6.2 Sentential prominence

Simpson et al. (2011) noted that the classifier-noun phrase can indicate relative prominence of a referent within a sentence. Discourse old referents might be more likely to be bare nouns rather than classifier-noun phrases in languages like Vietnamese. Jenks (2015) noted a similar pattern for Thai, where in a long narrative, bare nouns can be used anaphorically, saying this happens ‘after an individual has been established and it is clear that they are the only individual of the relevant type’ (2015: 113, fn. 7).

Bare noun use in both of these cases seems compatible with what Ahn (2019) said about anaphoric bare nouns: they indicate that the property of being that noun is sufficient to uniquely identify the referent. However, sentential prominence is also connected to information structural properties such as Givenness and Focus as discussed by Krifka & Musan (2012), among others. It would be worthwhile to investigate the connection between information structure and bare noun definiteness.

6.3 Ambiguity

The role of disambiguation in determining whether to use a bare noun or demonstrative expression might be connected to a pragmatic principle along the lines of Don’t Overdeterminate! from Ahn 2019. In a context where there is more ambiguity due to a possible generic or plural interpretation, it might be expected that definiteness is more often marked (i.e., a demonstrative expression rather than a bare noun) in order to clearly identify the intended referent.

_MATERIAL PROVIDED_:

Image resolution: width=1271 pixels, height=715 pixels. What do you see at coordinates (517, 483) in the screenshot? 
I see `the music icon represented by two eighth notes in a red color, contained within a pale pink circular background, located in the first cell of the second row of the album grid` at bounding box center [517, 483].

_WHAT YOU HAVE TO DO_: Please explain, in one to three sentences, why the excerpt on bare nouns expects definiteness to be marked more often in contexts where a generic or plural reading is possible. The lines have no connection to the excerpt on bare nouns.

_SOLUTION BELOW_: Such contexts carry more ambiguity, so a demonstrative expression rather than a bare noun might be used to clearly identify the intended referent. The excerpt links this to a pragmatic principle along the lines of Don't Overdeterminate! from Ahn 2019.